I feel some where humane element is missing or nice collection of thoughts which you can by writing is missed using dictation …secondly probably there is a solution but curious of how do you comment on a response via dictation ?
This transcription is way better than the last time you tried it
Google really has nailed it (I love KitKat’s Touchless Control), but I always feel that how the company nailed it is underappreciated. In 2007, Google released a free (but widely advertised) directory service GOOG-411 across the US. Until its discontinuation in 2010, they used the service to collect immense ammounts of data on how each regional or international accent pronounced the most commonly searched and used english-language words. It’s not a surprise that seven years later (and after millions hours of Android voice-to-text enabled by GOOG-411), that they’ve got the best detection out there.Page and Schmidt continue to suggest Google is, at its core, a machine learning company. But the company is very effective at driving user behavior that will speed up this learning (or supplement it where needed). ReCaptcha is another great example, as Google silently uses it to transcribe unclear text from its Google Books Library Project, rather than just to “make sure you’re human”. These are great bets, made well in advance of real day-to-day adoption.
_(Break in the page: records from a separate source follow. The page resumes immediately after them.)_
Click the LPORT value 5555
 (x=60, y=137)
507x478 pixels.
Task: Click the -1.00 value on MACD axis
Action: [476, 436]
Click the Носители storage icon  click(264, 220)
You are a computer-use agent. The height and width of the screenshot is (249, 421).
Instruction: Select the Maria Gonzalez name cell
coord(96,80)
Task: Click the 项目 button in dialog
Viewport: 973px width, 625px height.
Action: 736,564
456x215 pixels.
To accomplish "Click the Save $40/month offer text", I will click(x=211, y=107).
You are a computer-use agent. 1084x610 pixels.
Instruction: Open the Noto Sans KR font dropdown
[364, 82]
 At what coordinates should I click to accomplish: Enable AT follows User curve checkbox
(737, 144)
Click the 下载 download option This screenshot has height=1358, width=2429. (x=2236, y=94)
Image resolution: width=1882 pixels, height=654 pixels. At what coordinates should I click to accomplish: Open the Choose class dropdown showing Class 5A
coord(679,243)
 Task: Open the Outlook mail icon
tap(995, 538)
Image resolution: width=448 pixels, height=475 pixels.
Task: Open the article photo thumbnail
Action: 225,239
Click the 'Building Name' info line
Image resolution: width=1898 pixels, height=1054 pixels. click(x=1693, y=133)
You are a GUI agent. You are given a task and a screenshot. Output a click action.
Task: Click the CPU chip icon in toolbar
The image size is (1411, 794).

Since you’re in Middletown, you should check out Tschudin Chocolates and First & Last Tavern. They’re right next to each other… so good.
The real First & Last is in Hartford π
Fred, there is a lady on the apple store on 14th, I had her card at some point, she has hearing limitations and she is hired there with the sole purpose of helping others with accessibility limitations. She knows all the ins an out of dictation, she can speak into the phone and do paragraph formatting and punctuation all with voice only.She is truly remarkable. Since you are in the neighborhood, you should stop by and say hi to her. It helps that she is a sweetheart to talk to.
I did the same thing one time when I forgot I needed to do a blog post and I’d just boarded a plane and had about 5-10 minutes before take off. Worked almost exactly the same as your post.I’ve occasionally wondered why I don’t use it more since it worked so well. I think part of it goes back to what Seth said, but I extend his idea by saying that typing speed is closer to my thinking speed. So, the time spent typing is used for me to formulate my next thought. Speaking goes so fast that your thinking can’t keep up. At least for me.
The progress in voice recognition is admirable. If you have iPhone, try the Google app.
I’ve thought for a while that an interesting startup idea would be for a conference call service with voice recognition note taking. Multiple people dial in, each person agrees to have their conversation recorded, voice recognition creates text notes along with who said what, and the whole thing is archived online where each participant can access it in the future. The text notes would be searchable and allow you to jump to that point in the audio recording. Free service to store a certain number of minutes. Pay to unlock more storage, more callers, etc. Voice recognition is probably good enough now to make the archive / search useful, even if not perfect.
I think after reading all these comments i would love to see what it wiuld be like to have had ust voice comments.